Vers la Troisième révolution industrielle
En définitive, tout dépendra des rapports de force politiques. Inquiet à l’idée que la prise de conscience se fasse trop tardivement, Rifkin se dit rasséréné par le mouvement incarné par Greta Thunberg « première révolte d’ampleur planétaire ». Et pour favoriser l’acceptabilité sociale de son plan, l’économiste, instruit par la crise des gilets jaunes, préconise un renchérissement de l’énergie carbonée, assorti d’un mécanisme de redistribution aux particuliers des recettes de la transition énergétique, les ménages les plus pauvres se voyant davantage aidés.

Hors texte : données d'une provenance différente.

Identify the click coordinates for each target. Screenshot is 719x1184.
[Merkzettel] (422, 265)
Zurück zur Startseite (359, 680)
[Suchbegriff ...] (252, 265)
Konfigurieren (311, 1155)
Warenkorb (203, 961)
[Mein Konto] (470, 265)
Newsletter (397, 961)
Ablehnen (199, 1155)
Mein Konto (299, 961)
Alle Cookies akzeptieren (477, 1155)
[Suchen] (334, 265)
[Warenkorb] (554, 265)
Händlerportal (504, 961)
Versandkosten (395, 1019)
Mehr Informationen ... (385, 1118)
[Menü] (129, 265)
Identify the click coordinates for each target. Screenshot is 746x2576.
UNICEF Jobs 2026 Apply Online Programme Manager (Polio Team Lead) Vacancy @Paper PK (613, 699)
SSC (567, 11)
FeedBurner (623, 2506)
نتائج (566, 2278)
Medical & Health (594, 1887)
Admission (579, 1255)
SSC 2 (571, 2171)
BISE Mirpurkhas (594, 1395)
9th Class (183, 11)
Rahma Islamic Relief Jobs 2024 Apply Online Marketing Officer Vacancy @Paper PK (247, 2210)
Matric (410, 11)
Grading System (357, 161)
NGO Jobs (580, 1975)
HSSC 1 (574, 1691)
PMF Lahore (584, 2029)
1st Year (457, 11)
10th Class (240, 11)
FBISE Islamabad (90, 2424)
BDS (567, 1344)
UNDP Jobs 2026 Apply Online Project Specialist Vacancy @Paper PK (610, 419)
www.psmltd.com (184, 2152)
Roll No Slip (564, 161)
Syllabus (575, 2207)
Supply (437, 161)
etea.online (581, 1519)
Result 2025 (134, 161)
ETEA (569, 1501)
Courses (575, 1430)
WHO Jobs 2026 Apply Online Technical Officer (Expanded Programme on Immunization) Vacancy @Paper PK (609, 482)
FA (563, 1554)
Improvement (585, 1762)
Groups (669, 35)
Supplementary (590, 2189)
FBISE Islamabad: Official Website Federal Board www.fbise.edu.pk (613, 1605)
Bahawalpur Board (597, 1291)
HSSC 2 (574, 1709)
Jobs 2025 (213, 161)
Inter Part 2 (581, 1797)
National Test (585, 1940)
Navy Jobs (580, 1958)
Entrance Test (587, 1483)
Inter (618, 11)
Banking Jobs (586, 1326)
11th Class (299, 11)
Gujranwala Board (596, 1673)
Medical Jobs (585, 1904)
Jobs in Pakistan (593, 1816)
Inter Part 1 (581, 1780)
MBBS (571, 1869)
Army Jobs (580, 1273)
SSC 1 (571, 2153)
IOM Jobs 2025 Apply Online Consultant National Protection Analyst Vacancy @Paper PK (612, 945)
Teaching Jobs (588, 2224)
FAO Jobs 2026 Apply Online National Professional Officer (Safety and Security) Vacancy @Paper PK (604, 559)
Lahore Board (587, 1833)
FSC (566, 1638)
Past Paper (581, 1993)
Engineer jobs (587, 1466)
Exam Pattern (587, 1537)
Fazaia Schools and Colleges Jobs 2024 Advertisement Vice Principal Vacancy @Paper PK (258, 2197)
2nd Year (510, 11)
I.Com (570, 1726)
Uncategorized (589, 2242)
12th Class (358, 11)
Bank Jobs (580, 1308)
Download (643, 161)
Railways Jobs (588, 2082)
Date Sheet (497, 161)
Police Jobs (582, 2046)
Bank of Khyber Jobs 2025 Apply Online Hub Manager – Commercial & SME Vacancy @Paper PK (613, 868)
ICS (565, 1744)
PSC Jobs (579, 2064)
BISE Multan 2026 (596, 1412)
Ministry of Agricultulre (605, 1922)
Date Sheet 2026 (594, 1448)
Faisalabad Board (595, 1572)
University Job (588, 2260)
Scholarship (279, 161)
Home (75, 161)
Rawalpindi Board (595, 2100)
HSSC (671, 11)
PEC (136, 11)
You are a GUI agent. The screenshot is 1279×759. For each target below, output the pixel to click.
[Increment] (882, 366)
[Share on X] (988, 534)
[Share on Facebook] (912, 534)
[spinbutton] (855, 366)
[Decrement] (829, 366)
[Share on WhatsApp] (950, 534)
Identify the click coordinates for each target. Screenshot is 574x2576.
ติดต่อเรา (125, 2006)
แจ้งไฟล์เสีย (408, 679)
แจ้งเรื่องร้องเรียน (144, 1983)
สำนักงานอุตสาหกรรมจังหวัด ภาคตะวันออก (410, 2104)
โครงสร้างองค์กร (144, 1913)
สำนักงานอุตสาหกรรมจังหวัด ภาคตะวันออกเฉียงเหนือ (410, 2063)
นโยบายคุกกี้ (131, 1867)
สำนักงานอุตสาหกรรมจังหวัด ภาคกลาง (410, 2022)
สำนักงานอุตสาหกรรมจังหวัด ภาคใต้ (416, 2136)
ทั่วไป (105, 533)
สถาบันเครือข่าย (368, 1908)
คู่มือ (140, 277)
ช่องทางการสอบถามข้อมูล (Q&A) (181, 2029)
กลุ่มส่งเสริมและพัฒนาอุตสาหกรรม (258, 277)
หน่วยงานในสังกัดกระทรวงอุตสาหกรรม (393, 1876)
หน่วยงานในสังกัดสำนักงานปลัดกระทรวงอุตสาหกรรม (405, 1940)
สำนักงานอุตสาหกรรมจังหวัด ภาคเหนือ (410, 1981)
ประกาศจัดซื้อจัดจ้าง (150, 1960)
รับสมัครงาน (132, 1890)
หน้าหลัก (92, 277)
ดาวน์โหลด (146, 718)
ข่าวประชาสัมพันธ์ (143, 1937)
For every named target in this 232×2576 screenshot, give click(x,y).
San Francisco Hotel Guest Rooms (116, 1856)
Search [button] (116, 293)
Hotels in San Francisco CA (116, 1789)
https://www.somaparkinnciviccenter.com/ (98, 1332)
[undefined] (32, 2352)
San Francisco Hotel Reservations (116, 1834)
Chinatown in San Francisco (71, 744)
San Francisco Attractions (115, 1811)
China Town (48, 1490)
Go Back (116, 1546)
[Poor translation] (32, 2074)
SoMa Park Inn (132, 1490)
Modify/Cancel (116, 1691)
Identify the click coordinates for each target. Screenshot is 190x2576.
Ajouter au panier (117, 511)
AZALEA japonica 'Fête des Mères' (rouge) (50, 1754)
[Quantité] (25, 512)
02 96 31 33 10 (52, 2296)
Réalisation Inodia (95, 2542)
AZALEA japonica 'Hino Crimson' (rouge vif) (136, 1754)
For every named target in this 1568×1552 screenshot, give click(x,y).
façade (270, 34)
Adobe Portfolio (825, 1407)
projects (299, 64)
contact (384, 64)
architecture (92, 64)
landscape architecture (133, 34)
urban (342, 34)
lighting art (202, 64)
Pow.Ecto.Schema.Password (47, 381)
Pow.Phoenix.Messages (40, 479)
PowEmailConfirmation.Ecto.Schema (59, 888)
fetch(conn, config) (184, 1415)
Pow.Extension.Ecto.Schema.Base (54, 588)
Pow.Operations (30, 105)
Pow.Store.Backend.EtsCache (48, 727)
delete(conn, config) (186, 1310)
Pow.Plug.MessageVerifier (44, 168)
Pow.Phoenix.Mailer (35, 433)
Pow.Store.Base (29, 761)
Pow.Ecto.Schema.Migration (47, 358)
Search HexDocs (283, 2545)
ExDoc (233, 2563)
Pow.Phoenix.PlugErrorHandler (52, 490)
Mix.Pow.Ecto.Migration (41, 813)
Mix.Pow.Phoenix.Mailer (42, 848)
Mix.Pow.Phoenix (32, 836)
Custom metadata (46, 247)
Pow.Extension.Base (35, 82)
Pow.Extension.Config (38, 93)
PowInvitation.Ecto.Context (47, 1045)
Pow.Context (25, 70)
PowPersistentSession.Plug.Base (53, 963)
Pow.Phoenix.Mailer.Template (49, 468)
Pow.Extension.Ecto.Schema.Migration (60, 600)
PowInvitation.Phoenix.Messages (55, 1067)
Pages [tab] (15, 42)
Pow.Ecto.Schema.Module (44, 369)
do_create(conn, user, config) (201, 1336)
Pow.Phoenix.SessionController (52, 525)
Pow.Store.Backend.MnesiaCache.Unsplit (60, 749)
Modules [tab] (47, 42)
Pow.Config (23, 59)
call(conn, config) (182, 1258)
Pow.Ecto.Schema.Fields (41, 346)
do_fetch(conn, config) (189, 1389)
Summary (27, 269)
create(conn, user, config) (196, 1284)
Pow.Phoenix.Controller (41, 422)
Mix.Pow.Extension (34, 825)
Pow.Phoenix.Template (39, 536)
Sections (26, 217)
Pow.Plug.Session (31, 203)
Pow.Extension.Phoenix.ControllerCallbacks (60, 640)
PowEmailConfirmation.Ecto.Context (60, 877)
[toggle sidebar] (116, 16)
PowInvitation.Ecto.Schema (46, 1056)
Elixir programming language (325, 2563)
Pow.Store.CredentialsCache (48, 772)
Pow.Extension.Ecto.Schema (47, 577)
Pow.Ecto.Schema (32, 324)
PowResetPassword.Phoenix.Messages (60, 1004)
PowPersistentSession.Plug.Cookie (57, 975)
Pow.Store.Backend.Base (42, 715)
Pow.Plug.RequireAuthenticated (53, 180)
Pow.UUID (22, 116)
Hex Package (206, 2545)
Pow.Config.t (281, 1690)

Au-delà du seul enjeu de la transition énergétique, c’est à un bouleversement encore plus profond que nous prépare le penseur de la Troisième révolution industrielle : un monde à l’économie relocalisée, grâce aux imprimantes 3D, au traitement de la data et à des unités autonomes de production énergétique. Un monde plus résilient face aux bouleversements climatiques et aux risques d’attaques contre des réseaux aujourd’hui trop centralisés.
Une invitation à préparer l’avenir avec résolution et optimiste qui vient à point nommé, à l’heure où se déploient les discours les plus apocalyptiques.